Training time when using Dropout with p=0.0

vdw · November 26, 2022, 9:51am

I want to keep my model configurable including setting the Dropout probability to different values. The easiest way would be to create all my Dropout layers something like

self __init__(self, ..., drobout_prob=0.0, ...):
    ...
    self.dropout1 = nn.Dropout(p=dropout_prob)
    ...

self forward(X):
    ...
    out = self.dropout1(out)
    ...

I have no doubt this works quite fine. I only wonder if I sacrifice any noteworthy performance if my dropout probability is 0.0, making all Dropout layers essentially identity functions. In principle, I could do something like

self forward(X):
    ...
    if self.dropout_prob is not None and self.dropout_prob > 0.0:
        out = self.dropout1(out)
    ...

Would this have any measurable advantage in practice?
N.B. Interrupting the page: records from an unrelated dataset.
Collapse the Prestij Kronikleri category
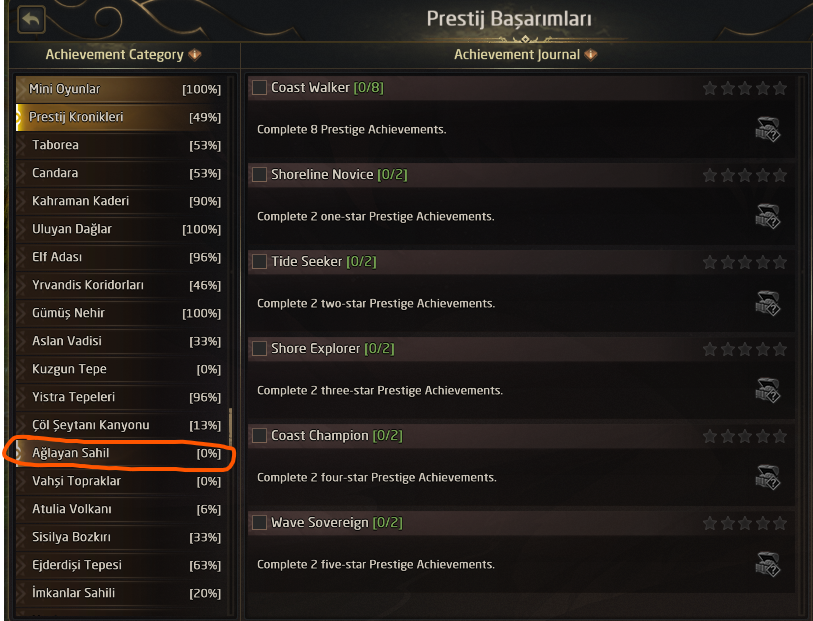This screenshot has height=621, width=813. (20, 117)
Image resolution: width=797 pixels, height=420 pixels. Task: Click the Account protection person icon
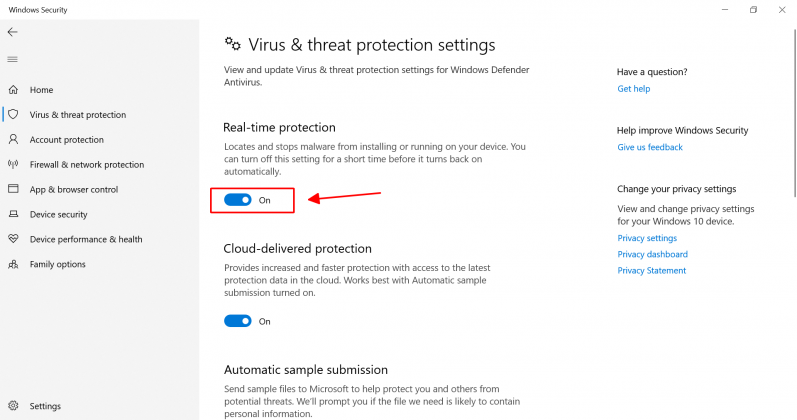13,140
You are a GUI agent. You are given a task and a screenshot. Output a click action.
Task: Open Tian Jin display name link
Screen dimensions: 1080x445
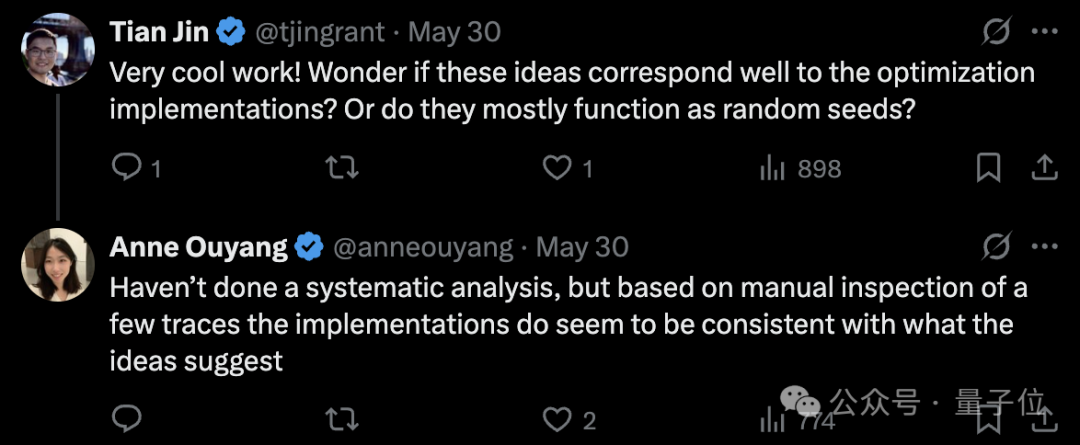pos(159,32)
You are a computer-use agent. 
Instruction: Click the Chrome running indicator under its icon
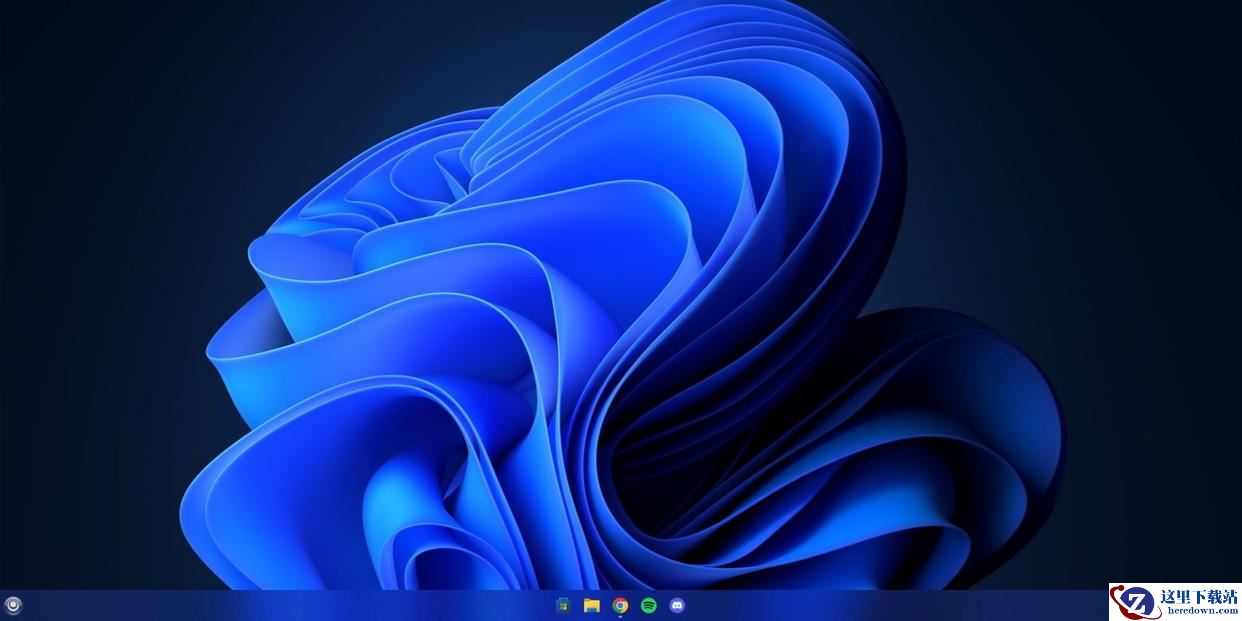click(x=620, y=617)
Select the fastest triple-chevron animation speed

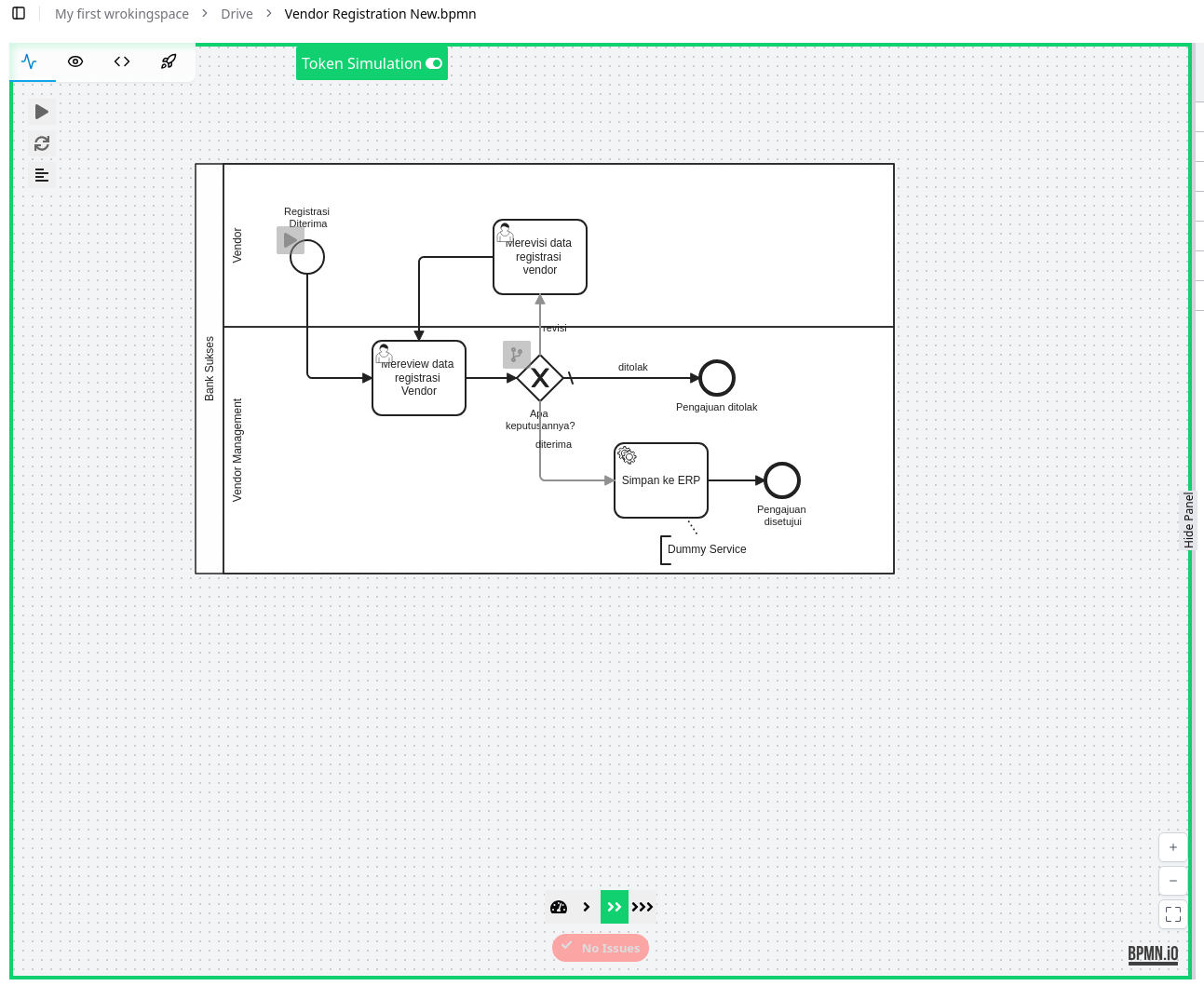(x=643, y=907)
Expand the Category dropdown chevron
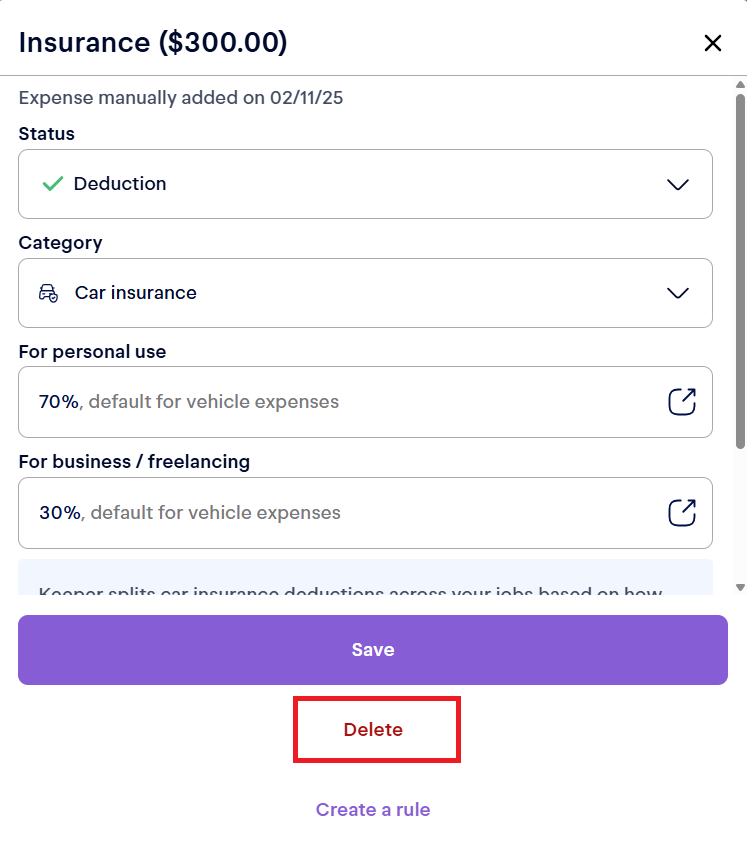 click(678, 293)
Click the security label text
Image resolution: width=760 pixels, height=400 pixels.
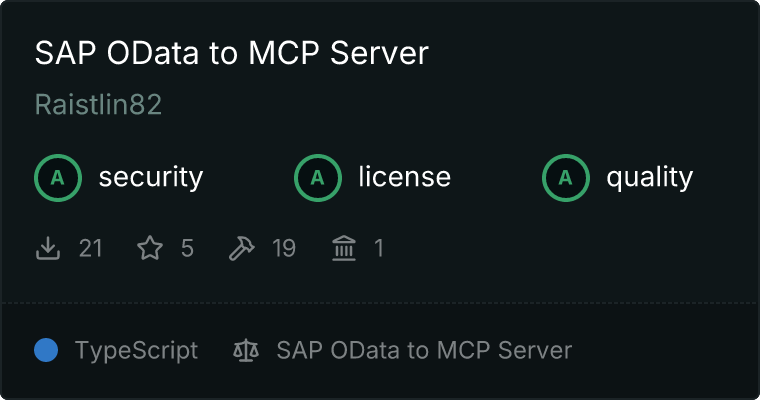tap(151, 178)
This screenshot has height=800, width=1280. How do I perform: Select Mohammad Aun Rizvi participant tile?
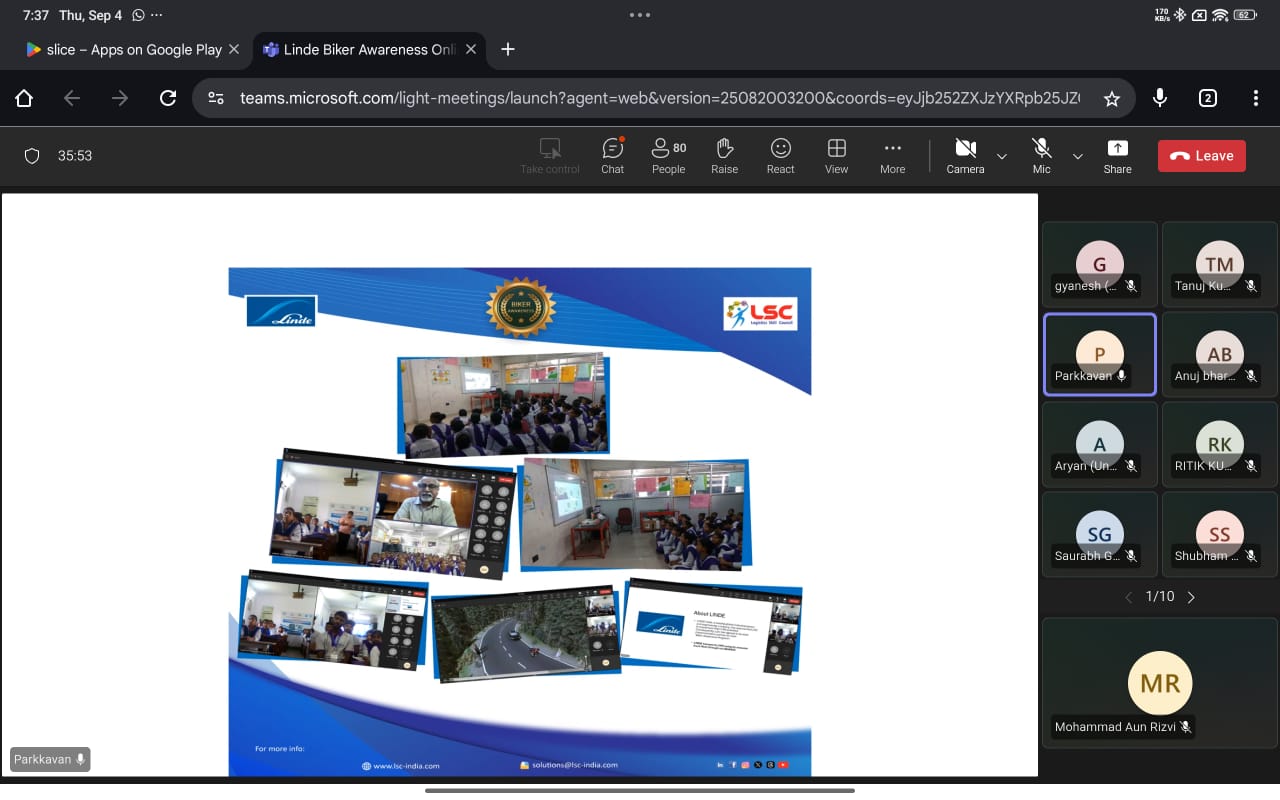[1159, 683]
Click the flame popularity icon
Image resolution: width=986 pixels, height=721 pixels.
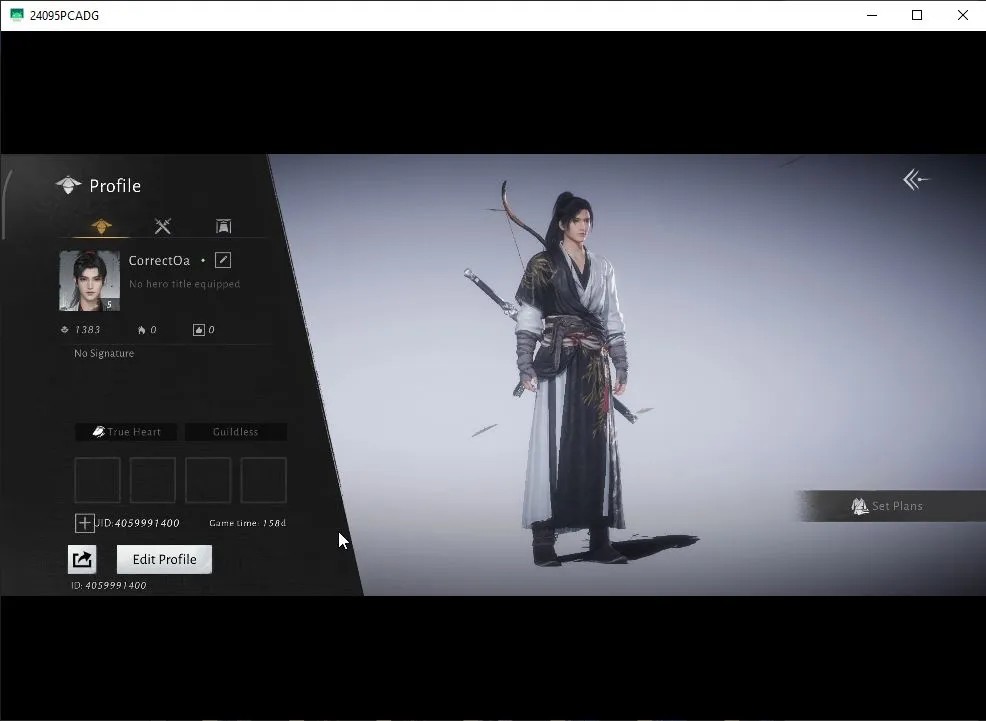point(141,330)
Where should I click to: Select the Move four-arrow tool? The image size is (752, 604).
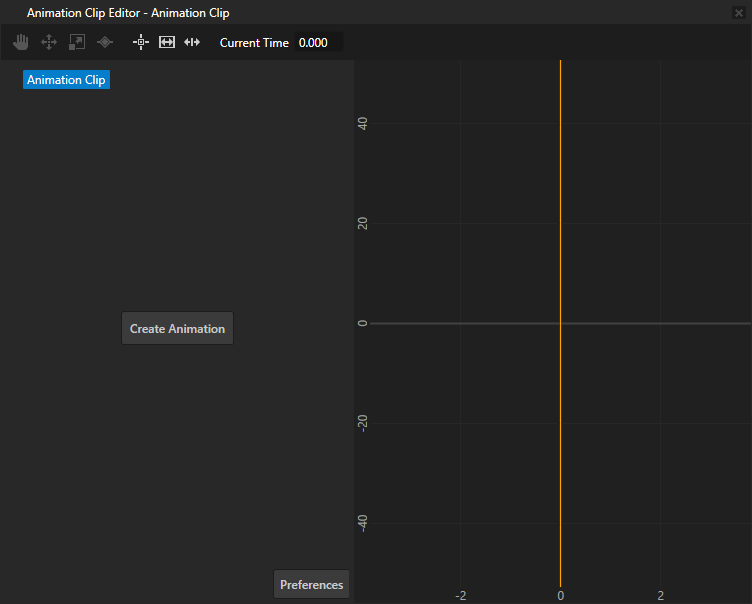[x=48, y=42]
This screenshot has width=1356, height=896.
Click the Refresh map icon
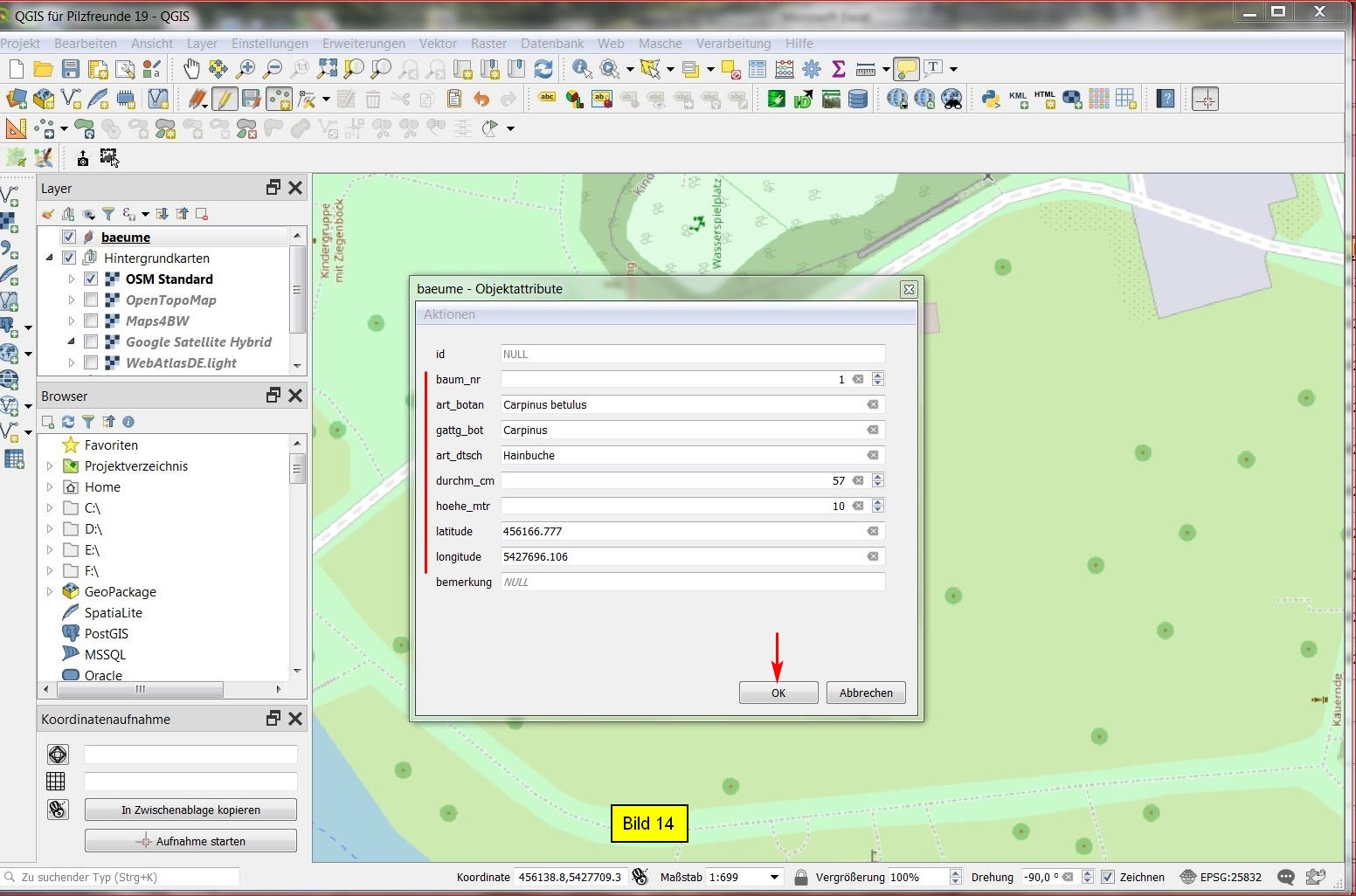click(x=543, y=69)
jondapper · November 26, 2022, 3:51pm

Internally, dropout with p=0 behaves as identity:

github.com

pytorch/pytorch/blob/1d705b4b075e32540293d1717b582442a66ffcce/aten/src/ATen/native/Dropout.cpp#L44


      
          
          
template<bool inplace>
          Tensor multiply(const Tensor& input, const Tensor& noise) {
            static_assert(!inplace, "Wrong multiply overload triggered in Dropout.cpp");
            return input.mul(noise);
          }
          
          
template<bool feature_dropout, bool alpha_dropout, bool inplace, typename T>
          Ctype<inplace> _dropout_impl(T& input, double p, bool train) {
            TORCH_CHECK(p >= 0 && p <= 1, "dropout probability has to be between 0 and 1, but got ", p);
            if (p == 0 || !train || input.numel() == 0) {
              return input;
            }
          
          
  if (p == 1) {
              return multiply<inplace>(input, at::zeros({}, input.options()));
            }
          
          
  at::Tensor b; // used for alpha_dropout only
            auto noise = feature_dropout ? make_feature_noise(input) : at::empty_like(input);
            noise.bernoulli_(1 - p);

so there should be need for the if statement.